The performance of the proposed result merging method compared to the BM25 when (a) top three and (b) top five most relevant databases are selected

4.2 Impact of database selection

The consensus in the federated search literature is to search a few databases considered relevant to the given queries. Searching all the databases increases latency and decreases performance as some may not be relevant to the given query. Although the expanded queries produce higher retrieval effectiveness on a single database repository than the unexpanded ones, as shown in Table 1, the overall effectiveness is shallow compared to the results in Table 2. Even in Table 2, the higher effectiveness is observed when the top three databases are selected than the top five. From these results, it can be concluded that the optimum result performance in federated search is obtained by selecting fewer relevant databases.

In summary, the experimental results show that the documents’ URLs can be an excellent source to select expansion terms from, especially if we search short text like the documents’ snippets. Increasing the number of feedback documents or the expansion terms neither aids nor hurts the performance of the first expanded query. However, when searching the subset of the databases considered relevant to the query, the expanded query shows some level of bias toward the documents of the databases that recommend the selected expansion terms. These findings show that exploring other sources for QE is desirable, even though the retrieval effectiveness of our expansion source is promising. One prominent reason is the dependence of the search effectiveness on the selection of sources for QE [32, 40].

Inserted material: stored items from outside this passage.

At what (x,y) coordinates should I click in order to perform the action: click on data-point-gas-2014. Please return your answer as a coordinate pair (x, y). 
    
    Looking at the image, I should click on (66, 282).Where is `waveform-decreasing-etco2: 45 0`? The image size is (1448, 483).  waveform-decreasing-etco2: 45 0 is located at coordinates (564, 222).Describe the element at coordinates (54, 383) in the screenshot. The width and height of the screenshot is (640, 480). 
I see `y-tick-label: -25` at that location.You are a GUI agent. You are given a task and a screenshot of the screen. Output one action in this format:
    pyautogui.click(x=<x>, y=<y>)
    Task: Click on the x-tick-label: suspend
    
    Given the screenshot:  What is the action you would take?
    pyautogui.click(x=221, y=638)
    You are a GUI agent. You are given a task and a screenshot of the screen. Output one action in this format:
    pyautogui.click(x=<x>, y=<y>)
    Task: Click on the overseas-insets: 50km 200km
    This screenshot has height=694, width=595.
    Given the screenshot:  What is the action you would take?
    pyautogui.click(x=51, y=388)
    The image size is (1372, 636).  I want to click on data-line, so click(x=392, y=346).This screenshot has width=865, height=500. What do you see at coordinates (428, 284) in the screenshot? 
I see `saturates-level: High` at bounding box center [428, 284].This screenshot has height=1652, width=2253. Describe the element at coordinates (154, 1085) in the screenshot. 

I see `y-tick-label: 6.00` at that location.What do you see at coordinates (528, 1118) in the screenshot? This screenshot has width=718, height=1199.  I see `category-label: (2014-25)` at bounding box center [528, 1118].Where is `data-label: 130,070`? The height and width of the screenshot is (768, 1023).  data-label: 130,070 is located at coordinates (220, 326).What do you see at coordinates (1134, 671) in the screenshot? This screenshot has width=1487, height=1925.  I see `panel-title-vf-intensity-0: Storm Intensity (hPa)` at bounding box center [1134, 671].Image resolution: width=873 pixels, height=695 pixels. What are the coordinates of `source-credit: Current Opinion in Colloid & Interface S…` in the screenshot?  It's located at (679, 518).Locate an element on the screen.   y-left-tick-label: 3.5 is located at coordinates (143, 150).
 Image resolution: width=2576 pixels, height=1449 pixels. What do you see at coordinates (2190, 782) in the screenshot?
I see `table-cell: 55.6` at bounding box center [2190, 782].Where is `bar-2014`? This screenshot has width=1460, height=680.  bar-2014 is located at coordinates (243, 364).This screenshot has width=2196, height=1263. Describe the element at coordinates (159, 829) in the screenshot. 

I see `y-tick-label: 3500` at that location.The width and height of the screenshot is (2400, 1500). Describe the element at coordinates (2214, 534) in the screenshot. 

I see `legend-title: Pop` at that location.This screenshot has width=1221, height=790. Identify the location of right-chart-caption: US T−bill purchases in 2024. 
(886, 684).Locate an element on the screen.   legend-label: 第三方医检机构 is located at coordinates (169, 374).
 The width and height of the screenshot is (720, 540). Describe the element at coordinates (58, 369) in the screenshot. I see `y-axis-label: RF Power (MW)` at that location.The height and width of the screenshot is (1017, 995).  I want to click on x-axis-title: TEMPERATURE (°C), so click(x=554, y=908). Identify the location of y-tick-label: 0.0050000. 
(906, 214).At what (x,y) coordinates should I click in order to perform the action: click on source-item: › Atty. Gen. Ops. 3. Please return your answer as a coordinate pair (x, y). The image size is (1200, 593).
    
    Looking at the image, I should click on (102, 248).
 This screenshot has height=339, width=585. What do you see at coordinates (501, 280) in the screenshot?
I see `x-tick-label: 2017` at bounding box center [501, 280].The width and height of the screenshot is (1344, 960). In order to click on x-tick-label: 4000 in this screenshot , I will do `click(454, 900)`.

5 Conclusions and future work

In this study, we investigated the effect of query expansion on the performance of the federated search. The main objective was to find how QE affects the retrieval effectiveness of the federated search. To achieve this objective, we designed a research question and attempted to answer it by proposing the use of the documents’ URLs as a source to select the expansion terms. A series of experiments were conducted. The main findings can be summarized as follows:

  • Query expansion significantly improves the effectiveness of the federated search on a single database repository. However, when subsets of the databases are searched, the expanded query produces mixed retrieval performance.

  • The expanded query performed poorly when the top three databases were selected and showed marginal performance improvement with the top five databases in all the cases compared to unexpanded queries.

  • The number of feedback documents or expansion terms has a negligible effect on the performance of the expanded query.

  • The documents’ URLs make a good source that can be leveraged in selecting the expansion terms.

In a nutshell, some of our findings are consistent with the previous studies that the performance of the federated search can be improved by expanding the query with good expansion terms. However, selecting the expansion terms from a source that can generalize across all the participating databases remains a challenge. Since there are multiple data sources to select the expansion terms from, we explored the use of documents’ URLs as our data source in this paper.

Even though some of the experimental results are promising, the data source used to select the expansion terms has not eliminated the bias occasionally experienced regarding query expansion in the federated search. Nevertheless, the study has provided an avenue that can be further extended by combining it with other sources of expansion terms. For example, using any word embedding techniques to train a data source like a query log and selecting the top terms similar to the ones extracted from the URLs as expansion terms is worth exploring as a future direction. Another direction is to select the expansion terms from both the documents’ URLs and any lexical dictionary.